また同じくサケ定置網漁が盛んな北海道根室では、産卵能力のある親魚の資源量を確保するため、操業始期から北部地区で5日間、南部地区で8日間の自主規制措置に取り組むことを決定しました。
オホーツク海のサケ・マス資源を我が国と共有するロシア国内でも、カラフトマスの漁獲量が前年同期比7割減となり、大幅な減産になる可能性が高いという予測が出ています。総合的に見れば、北大西洋西部のサケ・マス類資源量が全体的にピンチという状態が読み取れます。
今年もサンマは超レア魚に
サケと並び「日本の秋の魚」とされるサンマも、ここ数年不漁の悪化傾向が止まりません。
先月19日、根室で今シーズン初水揚げされた棒受網漁物サンマが全国の消費地で卸売販売が行われたのですが、東京・豊洲市場に入荷したのはたったの23kg。稀に見る不漁と言われた、昨年同時期の棒受網物初入荷時の3分の1未満です。当然値段も高騰し、昨年の2倍値となる6万円/kgの超高値をつけました。
名古屋の市場に先月29日に入荷した道東産のサンマも、例年1000ケースほど入荷があるところ、今年は200ケースほどにとどまりました。サイズも小さく、以前なら別の漁の餌に用いられるようなものだといいます。
サンマの棲息に向く海域の適温は14℃とされていますが、近年日本近海のサンマ漁場の水温が20℃ほどまで上昇しており、それが不漁につながっているとみられています。
変わっていく「秋の味覚」
長引く不況で消費者のマインドも変わる中、採れなくなって高騰したこれらの「秋の味覚」は手が出にくくなり、それに代わるものが求められる時が来ると思います。
現時点で、その筆頭候補となるのはブリでしょう。今や日本全国で大量に水揚げされるようになっており、かつてほとんど水揚げのなかった北海道でも、今ではサケ用の定置網に大量に入るほどになっています。
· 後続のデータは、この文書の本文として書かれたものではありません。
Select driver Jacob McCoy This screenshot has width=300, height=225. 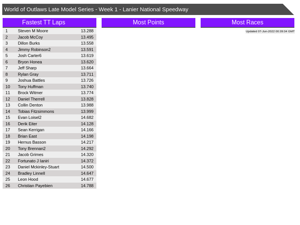[x=30, y=37]
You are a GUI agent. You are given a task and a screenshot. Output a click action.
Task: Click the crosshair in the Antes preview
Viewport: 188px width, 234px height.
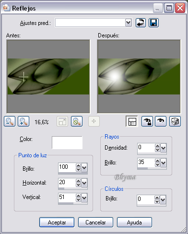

北海道産ブリは品質も良くなっているようで、今後道産ブリが全国の市場に入荷するようになると見られています。
ほかにはサワラも良い候補となるかもしれません。かつて日本海側ではさほど獲れなかったサワラだが、近年では9~10月を中心に水揚げがとても多くなっています。魚編に春と書くサワラの旬は春と思われがちですが、産卵期を迎える春より秋のほうが身そのものは美味しいと言われています。
脂の乗ったジューシーな味わいは秋の魅力そのものです。現時点では西日本が中心のサワラ生食文化も、今後は全国的なものとなっていくかもしれません。